I menhir di Colle Braida sul Monte Ciabergia.
Dalla loro posizione sembrano appartenere ad un grande e antico cromlech, oggi andato distrutto ad opera di ignoti.
Il menhir centrale risulta ad oggi (e dal 2017 almeno) abbattuto.
Sulle prime propaggini della Val di Susa e le porte della Val Sangone, dove il Monte Ciabergia (m 1179) sovrasta gli abitati di Avigliana e di Sant’ Ambrogio di Torino, si trovano, oltre le numerose rocce coppellate, diverse tracce di architetture megalitiche alquanto suggestive.
L’area, facilmente accessibile dal Colle Brăida, fu investigata verso la fine degli anni Sessanta del secolo scorso da Mario Salomone, fotografo torinese e appassionato di archeologia, e, a partire dagli anni Novanta, dagli ingegneri Giacomo Augusto Pignone e Pier Paolo Strona. Al limite della radura di Pian dei Rossi (m 1100), emergono nel sottobosco singolari allineamenti litici; qualcuno ancora eretto, alcuni posti a continuità di muretti a secco, mentre altri divelti e riversi al suolo. Un primo schieramento, che si sviluppa a segmento di cerchio, è composto da sette grosse lastre di pietra ancora infisse verticalmente nel terreno. I monoliti sono collocati, per una lunghezza di circa 7 m, uno di fianco all’altro.

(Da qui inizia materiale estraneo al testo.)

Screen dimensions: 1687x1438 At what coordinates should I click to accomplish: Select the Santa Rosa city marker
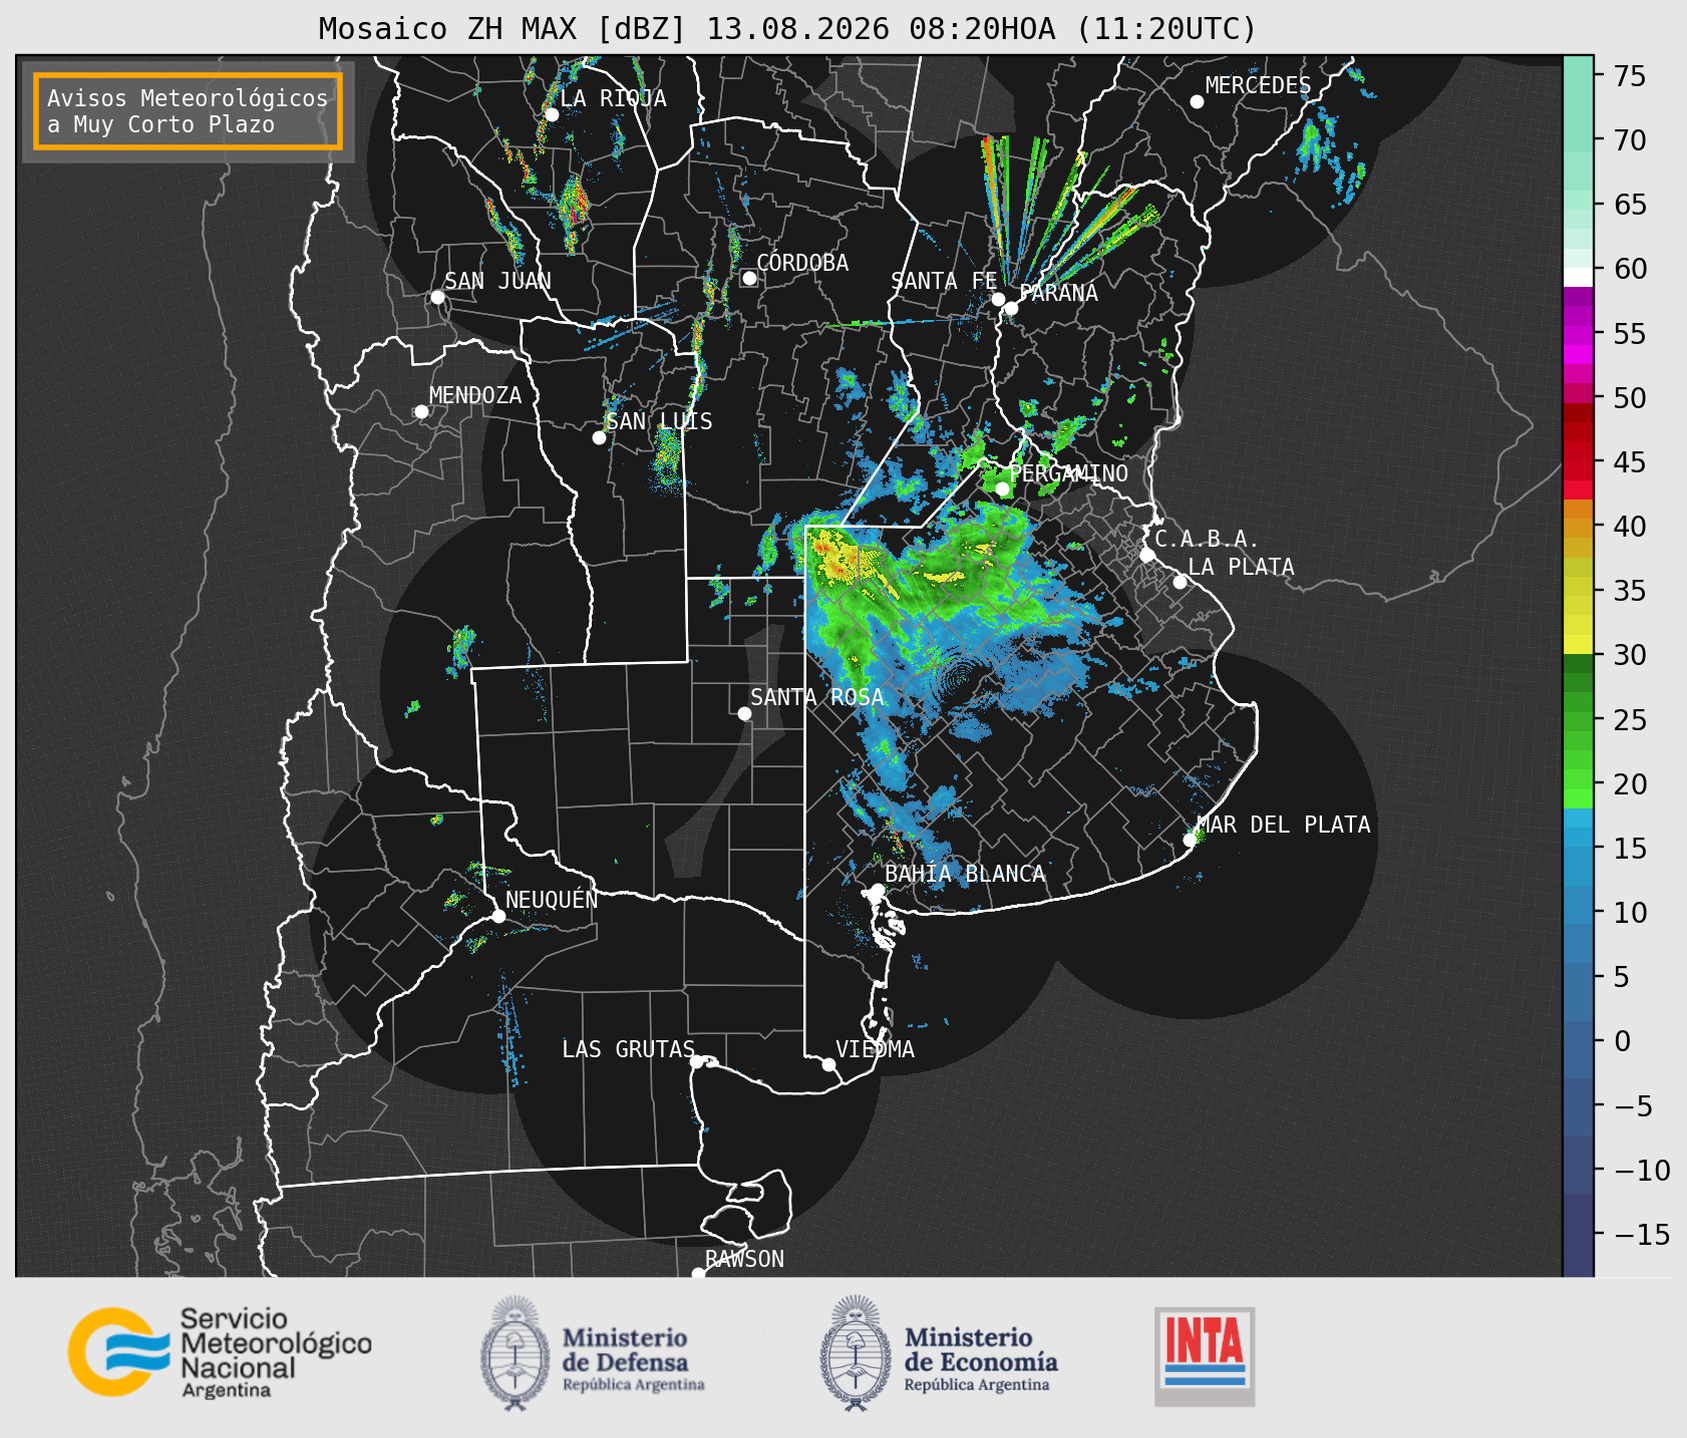(x=744, y=713)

Una sorta di allineamento sequenziale descritto dagli archeologi come “alignment a dalles”.
La loro attuale altezza, varia da m 1 a 1,50, la larghezza da 60 cm a un metro, e lo spessore da 6 a 20 centimetri. Anche se ad un primo colpo d’occhio queste pietre fitte sembrano comporre uno schieramento assestante, pare che in origine seguissero uno schema circolare o semicircolare con un raggio di qualche decina di metri che si sviluppava attorno ad una stele tutt’ora in piedi nel mezzo del prato adiacente (Nota di Megalitico_IT: Il menhir centrale risulta ad oggi e dal 2017 almeno, abbattuto).
La “stele”, che a quanto pare era collocata al centro di questo presunto e ampio cromlech, si fa notare per la sua caratteristica forma ad “obelisco”. Una sagoma omogenea slanciata e sottile alta circa m 1,50, una rudimentale squadratura di 30 cm di lato che va ad ammorbidirsi sulla guglia; forme che rimandano alla stele del Lago della Ratà ira (Valle Ellero). Alla base del monolite, è ancora ben evidente una modalità d’impianto costituita da una robusta “zeppatura” realizzata con pietre piatte e scaglie disposte parallele al manufatto.
Infatti, la presenza di altre lastre che dovevano fare parte dello stesso perimetro, undici per l’esattezza, sono ora riverse a terra per un totale di diciotto, mentre diverse sono state asportate. La tipologia dei monoliti è la medesima; con un’altezza che va da m 1,40 fino a m 2,20, le lastre risultano sempre disposte una a fianco all’atra, e in alcuni casi ancora infisse ma vistosamente inclinate rispetto al suolo di c.a 40°. Nel complesso, l’architettura del sito di Monte Ciabergia si avvicina molto ai cromlech francesi.
Altre tracce megalitiche si trovano nel fitto del bosco, si tratta dei cosiddetti “Roc dal Capèrl (massi col cappello), roccioni sovrapposti da una grande pietra erosa dai ghiacci e dai venti. Una di queste singolari pietre, della grandezza di m 3,30, si trova posta su un masso di ben 6 metri di altezza.
Con molta probabilità la collocazione dei cosiddetti “cappelli” è artiticiale. Infatti, per tenere i massi saldamente ancorati fra loro, sono stati praticati degli incavi su entrambe le superfici combacianti.
Fonte: Piero Barale – Le Pietre Perdute. Araba Fenice, Boves 2016.